YOUR INSTRUCTIONS.
Reproduce the records below word for word, everything from the line that contains "Open the Re-Order" down to the line that contains "point(231,1119)", with both of those lines included.

DATA ENTRIES.
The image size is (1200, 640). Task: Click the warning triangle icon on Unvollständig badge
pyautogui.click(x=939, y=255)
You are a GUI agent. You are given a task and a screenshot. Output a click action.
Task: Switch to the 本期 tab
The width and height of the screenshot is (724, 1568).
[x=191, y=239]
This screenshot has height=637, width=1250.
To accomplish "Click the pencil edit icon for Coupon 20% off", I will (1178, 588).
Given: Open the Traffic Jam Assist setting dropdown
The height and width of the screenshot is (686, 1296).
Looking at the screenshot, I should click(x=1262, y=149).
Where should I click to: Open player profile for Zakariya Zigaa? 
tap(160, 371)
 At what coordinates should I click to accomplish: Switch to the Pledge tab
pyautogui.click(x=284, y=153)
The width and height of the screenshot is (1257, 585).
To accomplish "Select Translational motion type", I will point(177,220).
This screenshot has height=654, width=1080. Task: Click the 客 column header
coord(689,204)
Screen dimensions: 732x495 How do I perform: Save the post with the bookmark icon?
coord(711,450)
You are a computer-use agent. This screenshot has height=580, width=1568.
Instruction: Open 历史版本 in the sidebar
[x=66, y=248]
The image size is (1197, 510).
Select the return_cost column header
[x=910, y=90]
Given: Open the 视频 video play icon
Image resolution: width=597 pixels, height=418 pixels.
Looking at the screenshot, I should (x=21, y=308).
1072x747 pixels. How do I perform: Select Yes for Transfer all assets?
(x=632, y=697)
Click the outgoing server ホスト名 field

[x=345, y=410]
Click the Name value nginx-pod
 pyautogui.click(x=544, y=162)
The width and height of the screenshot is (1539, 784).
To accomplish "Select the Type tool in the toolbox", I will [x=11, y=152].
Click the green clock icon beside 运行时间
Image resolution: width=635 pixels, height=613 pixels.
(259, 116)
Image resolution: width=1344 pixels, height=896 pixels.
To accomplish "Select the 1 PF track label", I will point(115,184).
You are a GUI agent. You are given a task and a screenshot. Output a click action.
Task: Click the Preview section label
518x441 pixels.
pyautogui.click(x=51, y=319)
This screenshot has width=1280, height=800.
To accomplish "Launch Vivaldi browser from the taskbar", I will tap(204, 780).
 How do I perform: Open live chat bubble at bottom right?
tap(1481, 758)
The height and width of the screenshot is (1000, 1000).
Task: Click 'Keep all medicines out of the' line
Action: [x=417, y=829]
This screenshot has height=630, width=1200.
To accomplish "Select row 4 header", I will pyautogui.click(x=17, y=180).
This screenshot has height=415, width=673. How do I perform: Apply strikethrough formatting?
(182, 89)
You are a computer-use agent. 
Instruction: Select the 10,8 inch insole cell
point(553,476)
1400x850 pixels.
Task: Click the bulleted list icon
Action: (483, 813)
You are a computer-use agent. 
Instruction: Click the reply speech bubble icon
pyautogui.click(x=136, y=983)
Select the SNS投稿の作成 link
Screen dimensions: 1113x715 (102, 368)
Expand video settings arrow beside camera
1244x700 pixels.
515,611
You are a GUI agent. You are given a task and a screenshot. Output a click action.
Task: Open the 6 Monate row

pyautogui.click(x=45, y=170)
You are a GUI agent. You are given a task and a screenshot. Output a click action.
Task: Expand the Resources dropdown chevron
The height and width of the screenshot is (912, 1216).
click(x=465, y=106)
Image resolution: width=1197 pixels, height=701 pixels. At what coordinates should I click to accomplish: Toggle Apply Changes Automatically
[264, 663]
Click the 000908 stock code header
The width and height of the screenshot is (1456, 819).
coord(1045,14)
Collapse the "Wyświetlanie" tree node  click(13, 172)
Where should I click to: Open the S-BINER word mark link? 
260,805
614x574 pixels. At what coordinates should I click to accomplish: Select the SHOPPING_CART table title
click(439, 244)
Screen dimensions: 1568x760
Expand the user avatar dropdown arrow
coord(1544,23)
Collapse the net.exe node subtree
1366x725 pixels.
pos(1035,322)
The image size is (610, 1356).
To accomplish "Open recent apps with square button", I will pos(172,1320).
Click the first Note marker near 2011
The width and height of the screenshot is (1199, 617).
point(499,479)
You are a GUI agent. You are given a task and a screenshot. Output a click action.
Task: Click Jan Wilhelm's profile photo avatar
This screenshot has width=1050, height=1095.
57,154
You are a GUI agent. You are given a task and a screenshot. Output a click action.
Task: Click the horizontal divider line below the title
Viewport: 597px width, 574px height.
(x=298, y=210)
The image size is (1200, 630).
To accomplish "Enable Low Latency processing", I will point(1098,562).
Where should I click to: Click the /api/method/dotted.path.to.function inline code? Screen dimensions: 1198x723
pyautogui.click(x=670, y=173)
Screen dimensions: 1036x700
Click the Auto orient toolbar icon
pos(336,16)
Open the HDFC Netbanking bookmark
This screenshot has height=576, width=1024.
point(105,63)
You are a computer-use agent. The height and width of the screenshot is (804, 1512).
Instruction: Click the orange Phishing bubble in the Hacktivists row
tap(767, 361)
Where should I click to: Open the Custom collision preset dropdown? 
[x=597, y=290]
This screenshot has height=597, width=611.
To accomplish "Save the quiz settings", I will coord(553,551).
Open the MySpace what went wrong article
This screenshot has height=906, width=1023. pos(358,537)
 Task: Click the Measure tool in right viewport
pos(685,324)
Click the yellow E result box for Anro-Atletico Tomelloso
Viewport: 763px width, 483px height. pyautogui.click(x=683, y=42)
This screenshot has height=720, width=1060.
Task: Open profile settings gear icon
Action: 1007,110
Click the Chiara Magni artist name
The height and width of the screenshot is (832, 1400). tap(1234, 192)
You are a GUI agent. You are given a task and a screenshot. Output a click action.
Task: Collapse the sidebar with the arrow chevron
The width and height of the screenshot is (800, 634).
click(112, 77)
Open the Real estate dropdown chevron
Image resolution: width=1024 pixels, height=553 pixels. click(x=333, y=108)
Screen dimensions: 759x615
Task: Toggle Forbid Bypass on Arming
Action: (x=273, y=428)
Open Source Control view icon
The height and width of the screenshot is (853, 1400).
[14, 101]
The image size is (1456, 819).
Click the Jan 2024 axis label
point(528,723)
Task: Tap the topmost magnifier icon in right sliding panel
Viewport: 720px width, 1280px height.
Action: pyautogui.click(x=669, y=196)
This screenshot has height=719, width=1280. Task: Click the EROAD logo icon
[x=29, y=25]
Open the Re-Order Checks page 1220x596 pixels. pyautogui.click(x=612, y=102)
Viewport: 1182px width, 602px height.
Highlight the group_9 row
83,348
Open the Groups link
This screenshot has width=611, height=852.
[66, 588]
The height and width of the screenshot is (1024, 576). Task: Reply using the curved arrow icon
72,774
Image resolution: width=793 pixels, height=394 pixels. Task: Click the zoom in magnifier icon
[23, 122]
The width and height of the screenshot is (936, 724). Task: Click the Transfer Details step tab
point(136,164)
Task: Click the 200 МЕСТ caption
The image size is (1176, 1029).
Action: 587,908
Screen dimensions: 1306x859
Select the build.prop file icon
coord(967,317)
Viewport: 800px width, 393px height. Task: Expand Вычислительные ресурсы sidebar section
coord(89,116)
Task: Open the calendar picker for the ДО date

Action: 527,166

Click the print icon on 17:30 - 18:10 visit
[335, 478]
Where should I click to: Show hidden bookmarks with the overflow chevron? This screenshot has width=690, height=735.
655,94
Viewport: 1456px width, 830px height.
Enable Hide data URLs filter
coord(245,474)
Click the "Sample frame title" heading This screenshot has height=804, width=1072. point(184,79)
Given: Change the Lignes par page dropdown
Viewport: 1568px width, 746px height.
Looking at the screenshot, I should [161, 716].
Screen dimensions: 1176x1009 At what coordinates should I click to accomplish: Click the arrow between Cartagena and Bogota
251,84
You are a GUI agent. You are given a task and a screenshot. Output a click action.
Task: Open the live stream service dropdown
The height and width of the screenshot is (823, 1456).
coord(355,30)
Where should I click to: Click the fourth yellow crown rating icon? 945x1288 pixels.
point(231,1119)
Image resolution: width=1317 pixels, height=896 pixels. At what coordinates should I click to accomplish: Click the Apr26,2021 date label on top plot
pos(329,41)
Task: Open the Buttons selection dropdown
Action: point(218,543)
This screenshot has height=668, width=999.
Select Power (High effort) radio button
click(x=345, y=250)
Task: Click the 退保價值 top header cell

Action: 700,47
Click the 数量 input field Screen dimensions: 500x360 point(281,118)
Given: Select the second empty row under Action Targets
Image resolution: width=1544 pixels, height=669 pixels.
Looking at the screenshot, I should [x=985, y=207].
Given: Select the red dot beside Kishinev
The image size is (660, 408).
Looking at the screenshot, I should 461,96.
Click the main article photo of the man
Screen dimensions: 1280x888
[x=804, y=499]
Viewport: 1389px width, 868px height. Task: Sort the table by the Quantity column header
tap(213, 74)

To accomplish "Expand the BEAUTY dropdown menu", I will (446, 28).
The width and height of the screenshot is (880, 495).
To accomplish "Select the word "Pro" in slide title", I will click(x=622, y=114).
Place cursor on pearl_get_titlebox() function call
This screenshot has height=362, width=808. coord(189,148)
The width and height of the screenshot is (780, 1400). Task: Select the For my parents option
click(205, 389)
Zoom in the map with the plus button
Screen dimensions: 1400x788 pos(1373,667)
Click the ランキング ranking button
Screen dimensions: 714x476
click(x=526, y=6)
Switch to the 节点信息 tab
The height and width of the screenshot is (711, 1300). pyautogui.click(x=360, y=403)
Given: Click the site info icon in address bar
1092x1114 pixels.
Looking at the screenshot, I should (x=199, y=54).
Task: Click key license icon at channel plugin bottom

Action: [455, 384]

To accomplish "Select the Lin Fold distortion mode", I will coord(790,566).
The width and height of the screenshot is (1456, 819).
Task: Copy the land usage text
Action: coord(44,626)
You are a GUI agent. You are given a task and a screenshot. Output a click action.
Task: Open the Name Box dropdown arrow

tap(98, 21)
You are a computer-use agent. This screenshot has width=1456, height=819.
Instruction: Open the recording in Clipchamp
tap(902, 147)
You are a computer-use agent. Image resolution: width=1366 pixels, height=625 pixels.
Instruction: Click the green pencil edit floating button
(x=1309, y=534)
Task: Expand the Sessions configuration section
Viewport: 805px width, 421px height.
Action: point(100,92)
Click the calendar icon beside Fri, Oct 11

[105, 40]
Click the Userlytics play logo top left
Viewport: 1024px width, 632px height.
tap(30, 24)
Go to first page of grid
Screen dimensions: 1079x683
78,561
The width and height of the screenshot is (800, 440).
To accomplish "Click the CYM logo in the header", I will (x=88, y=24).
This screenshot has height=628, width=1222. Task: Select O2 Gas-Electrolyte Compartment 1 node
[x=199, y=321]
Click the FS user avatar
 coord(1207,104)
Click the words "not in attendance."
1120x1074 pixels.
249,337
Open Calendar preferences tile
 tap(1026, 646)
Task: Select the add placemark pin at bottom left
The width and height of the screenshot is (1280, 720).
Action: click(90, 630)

REPLY.
Open the Re-Order Checks page 1220x596 pixels. pyautogui.click(x=612, y=102)
Viewport: 1182px width, 602px height.
Highlight the group_9 row
83,348
Open the Groups link
This screenshot has width=611, height=852.
[66, 588]
The height and width of the screenshot is (1024, 576). Task: Reply using the curved arrow icon
72,774
Image resolution: width=793 pixels, height=394 pixels. Task: Click the zoom in magnifier icon
[23, 122]
The width and height of the screenshot is (936, 724). Task: Click the Transfer Details step tab
point(136,164)
Task: Click the 200 МЕСТ caption
The image size is (1176, 1029).
Action: 587,908
Screen dimensions: 1306x859
Select the build.prop file icon
coord(967,317)
Viewport: 800px width, 393px height. Task: Expand Вычислительные ресурсы sidebar section
coord(89,116)
Task: Open the calendar picker for the ДО date

Action: 527,166

Click the print icon on 17:30 - 18:10 visit
[335, 478]
Where should I click to: Show hidden bookmarks with the overflow chevron? This screenshot has width=690, height=735.
655,94
Viewport: 1456px width, 830px height.
Enable Hide data URLs filter
coord(245,474)
Click the "Sample frame title" heading This screenshot has height=804, width=1072. point(184,79)
Given: Change the Lignes par page dropdown
Viewport: 1568px width, 746px height.
Looking at the screenshot, I should [161, 716].
Screen dimensions: 1176x1009 At what coordinates should I click to accomplish: Click the arrow between Cartagena and Bogota
251,84
You are a GUI agent. You are given a task and a screenshot. Output a click action.
Task: Open the live stream service dropdown
The height and width of the screenshot is (823, 1456).
coord(355,30)
Where should I click to: Click the fourth yellow crown rating icon? 945x1288 pixels.
point(231,1119)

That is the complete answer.